= PASSAGE À LIRE =
********************
L'histoire du royaume de Nikki, haut lieu symbolique de l'autorité traditionnelle dans le nord du Bénin, suscite depuis des décennies un débat crucial sur l'origine de ses souverains et la légitimité de leur pouvoir. À travers une analyse croisée de sources historiques, missionnaires, orales et académiques, cet article examine les arguments avancés par différents chercheurs et témoins pour tenter de comprendre les dynamiques d'installation, de domination et de reconnaissance du groupe appelé Wassangari, souvent identifiés comme des Boo, dans la fondation et la gestion du pouvoir royal à Nikki. L'article met particulièrement l'accent sur les enjeux linguistiques comme indicateur de la légitimité souveraine, ainsi que sur les processus d'assimilation et de cohabitation ayant marqué l'histoire de cette monarchie régionale.

Introduction 

Le débat historiographique autour des origines des rois de Nikki s'inscrit dans une dynamique plus large de relecture des traditions orales et de confrontation entre mémoire collective et savoirs académiques. À la faveur de la parution en juillet 1989 d'un article de Léon BANI BIO BIGOU dans le quotidien EHUZU, intitulé "À propos de l'émission radio diffusée du Pr Félix IROKO sur les rapports Bariba et Boko", une polémique s'engagea sur la place et le rôle des Boko dans la fondation du royaume de Nikki. Le professeur Félix IROKO, historien reconnu, répondait dans une tribune parue le 26 juillet 1989, sous le titre évocateur : "Les seigneurs Boko, grands maîtres incontestés du Borgou avant l'arrivée des Blancs". Cette réplique marque le point de départ de la nécessité d’une relecture critique de l'histoire du Borgou, et plus particulièrement de la souveraineté du royaume de Nikki sur d’autres chefferies locales.
********************
= DONNÉES COLLECTÉES =
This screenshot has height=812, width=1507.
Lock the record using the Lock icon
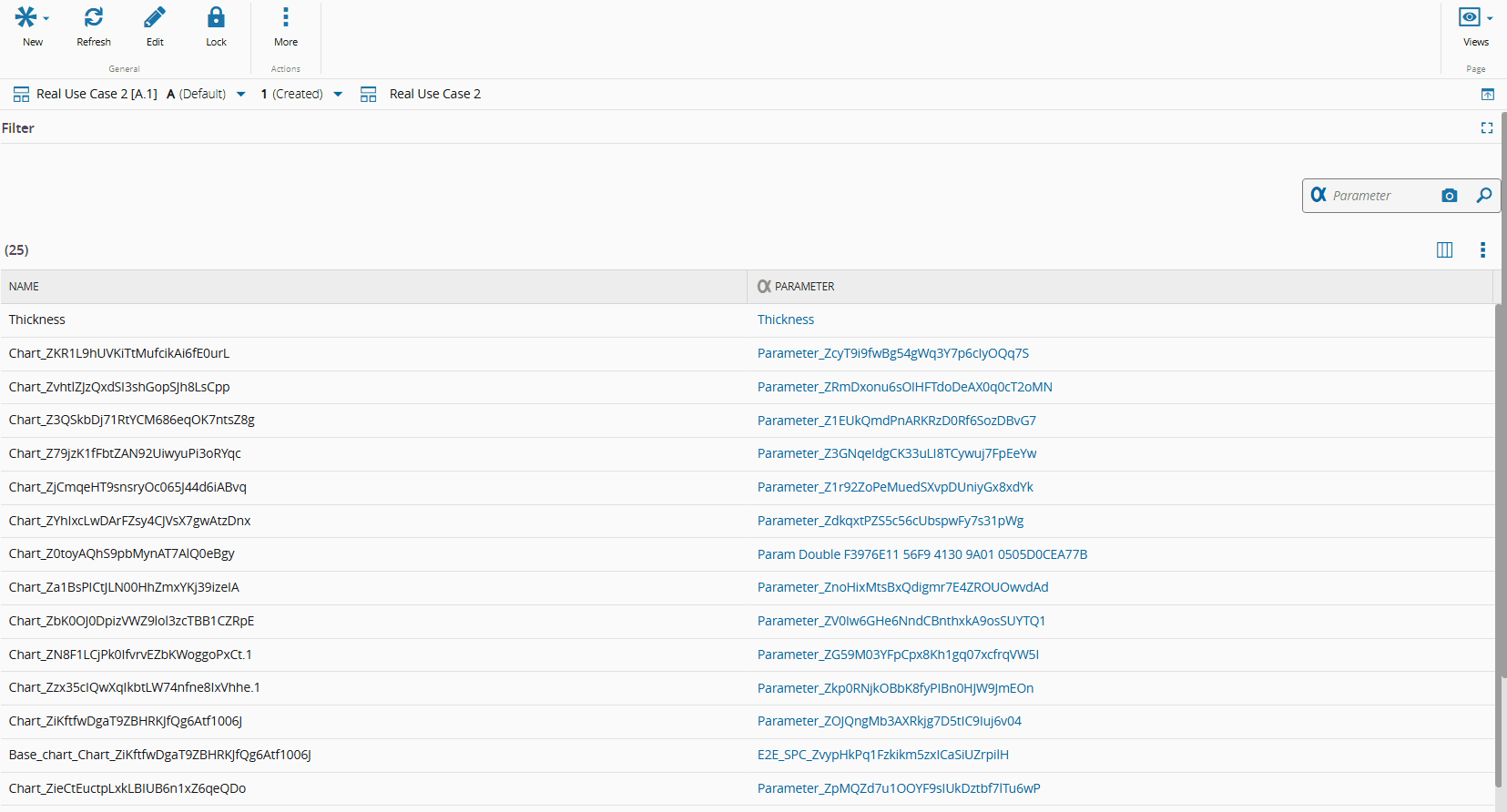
********************
= CONSIGNES À RESPECTER =
Dans le texte sur le royaume de Nikki, relevez tous les types de sources que l'article annonce croiser dans son analyse.

= RÉPONSE PROPOSÉE =
- historiques
- missionnaires
- orales
- académiques